The hybrid model will allow for virtual offices for employees who want to work from home permanently; “hoteling” offices, where employees can book a desk at a nearby office location when needed; and hybrid offices where employees can have an assigned seat at a nearby office where they will work at least three days a week. Even those with assigned seats will be expected to work from home one to two days a week “to role model our work-at-home mindset,” according to the company memo.
“We want happy, engaged employees,” says Hartnack. “If they want to work from home and we know how to do it, that’s a win-win for us.”
And it may be a competitive advantage in the war for talent. A survey by Robert Half found one in three employees currently working from home would look for a new job if required to return to the office. “Time will tell, but I would guess that this will give us the opportunity to achieve greater stability in our workforce, because if not everybody’s offering [remote work], we’ll have a bigger market share of people that want to work at home,” says Hartnack, adding that if those people don’t have as many opportunities, that could lead to lower turnover for Synchrony employees. “And that’s really helpful because experience equals quality service every time.”
Synchrony actually had a leg up when the world was forced to go remote last March because they had been purposefully experimenting with remote and hybrid models to determine whether it was a viable way forward. Since the board was tasked with overseeing and weighing in on that strategy, Hartnack took several directors down to Arizona, where the company was piloting remote work, to talk with them directly about how it was going. “That all made it simpler [last March] when we got the decision of ‘Oh my God, we’re going to have to have everybody working at home.’ We were able to say, Hey, that’s, you know, that’s not a huge stretch because we’ve already been doing it. We’ve got the roadmap on how to do it—let’s just execute.”
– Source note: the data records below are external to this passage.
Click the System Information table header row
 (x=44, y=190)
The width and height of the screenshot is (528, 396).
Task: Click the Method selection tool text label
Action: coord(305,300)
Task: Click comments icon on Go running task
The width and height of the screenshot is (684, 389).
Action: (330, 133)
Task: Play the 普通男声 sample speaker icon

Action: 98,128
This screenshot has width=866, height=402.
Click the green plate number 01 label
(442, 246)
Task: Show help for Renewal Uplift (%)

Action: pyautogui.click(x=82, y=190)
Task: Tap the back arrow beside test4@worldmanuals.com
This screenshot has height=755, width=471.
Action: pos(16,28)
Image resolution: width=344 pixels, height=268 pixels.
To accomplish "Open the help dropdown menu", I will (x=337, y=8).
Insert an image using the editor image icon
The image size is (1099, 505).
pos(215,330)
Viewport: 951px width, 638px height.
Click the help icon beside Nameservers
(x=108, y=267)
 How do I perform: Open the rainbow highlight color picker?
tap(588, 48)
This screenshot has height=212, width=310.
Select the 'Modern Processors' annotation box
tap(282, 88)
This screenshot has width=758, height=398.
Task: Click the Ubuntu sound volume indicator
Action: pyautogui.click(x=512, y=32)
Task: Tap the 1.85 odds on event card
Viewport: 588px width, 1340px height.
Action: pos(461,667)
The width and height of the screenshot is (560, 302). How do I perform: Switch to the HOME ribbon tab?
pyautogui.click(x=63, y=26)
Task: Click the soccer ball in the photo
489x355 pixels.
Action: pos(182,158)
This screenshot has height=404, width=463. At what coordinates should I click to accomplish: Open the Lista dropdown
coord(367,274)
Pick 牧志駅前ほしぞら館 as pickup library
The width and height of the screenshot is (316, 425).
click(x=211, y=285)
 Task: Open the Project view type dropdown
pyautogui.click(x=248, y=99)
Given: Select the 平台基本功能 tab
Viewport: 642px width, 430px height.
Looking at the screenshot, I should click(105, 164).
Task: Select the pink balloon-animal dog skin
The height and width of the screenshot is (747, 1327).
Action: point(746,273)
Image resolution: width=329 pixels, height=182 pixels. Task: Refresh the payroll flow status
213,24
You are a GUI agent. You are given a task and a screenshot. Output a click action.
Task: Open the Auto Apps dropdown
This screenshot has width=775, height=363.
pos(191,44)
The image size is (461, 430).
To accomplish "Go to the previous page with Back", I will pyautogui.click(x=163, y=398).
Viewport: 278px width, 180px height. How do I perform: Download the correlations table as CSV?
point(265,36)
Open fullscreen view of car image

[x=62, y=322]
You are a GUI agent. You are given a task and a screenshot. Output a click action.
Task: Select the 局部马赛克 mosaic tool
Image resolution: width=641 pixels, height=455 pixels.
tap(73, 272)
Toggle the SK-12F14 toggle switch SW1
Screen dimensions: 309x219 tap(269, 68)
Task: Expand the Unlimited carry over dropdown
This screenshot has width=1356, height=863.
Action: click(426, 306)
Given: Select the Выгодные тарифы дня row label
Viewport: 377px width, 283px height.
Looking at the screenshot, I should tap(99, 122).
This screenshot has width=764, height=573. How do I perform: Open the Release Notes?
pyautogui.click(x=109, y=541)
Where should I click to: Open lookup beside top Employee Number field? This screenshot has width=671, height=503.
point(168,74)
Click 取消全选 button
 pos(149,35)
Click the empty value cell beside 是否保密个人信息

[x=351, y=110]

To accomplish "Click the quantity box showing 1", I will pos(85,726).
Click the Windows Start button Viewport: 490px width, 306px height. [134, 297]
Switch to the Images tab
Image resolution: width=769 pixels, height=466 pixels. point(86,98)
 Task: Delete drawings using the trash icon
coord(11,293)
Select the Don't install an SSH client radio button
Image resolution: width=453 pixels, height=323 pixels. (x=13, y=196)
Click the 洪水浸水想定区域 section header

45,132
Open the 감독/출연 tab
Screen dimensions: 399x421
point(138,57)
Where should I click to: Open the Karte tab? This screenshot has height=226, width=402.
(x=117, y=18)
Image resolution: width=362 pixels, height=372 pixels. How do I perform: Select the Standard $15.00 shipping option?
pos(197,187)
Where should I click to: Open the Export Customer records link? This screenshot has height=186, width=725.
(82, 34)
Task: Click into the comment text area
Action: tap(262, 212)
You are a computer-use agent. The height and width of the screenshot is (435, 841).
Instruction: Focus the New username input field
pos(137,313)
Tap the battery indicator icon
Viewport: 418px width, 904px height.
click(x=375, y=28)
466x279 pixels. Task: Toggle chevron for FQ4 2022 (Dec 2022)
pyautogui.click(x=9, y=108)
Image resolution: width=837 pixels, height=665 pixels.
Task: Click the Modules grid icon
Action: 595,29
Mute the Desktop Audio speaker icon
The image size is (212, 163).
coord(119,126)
Physical risks, such as cybersecurity, had already been addressed. The remaining risk, Hartnack says, is really, “can we retain the cultural advantages of getting everybody together?”
The jury may still be out on that, but Hartnack says that, as long as the company is consistent with the “positive elements of our culture,” and bringing people back to it when they stray, “we are pretty confident—no, I would say very confident that the Synchrony culture can continue.”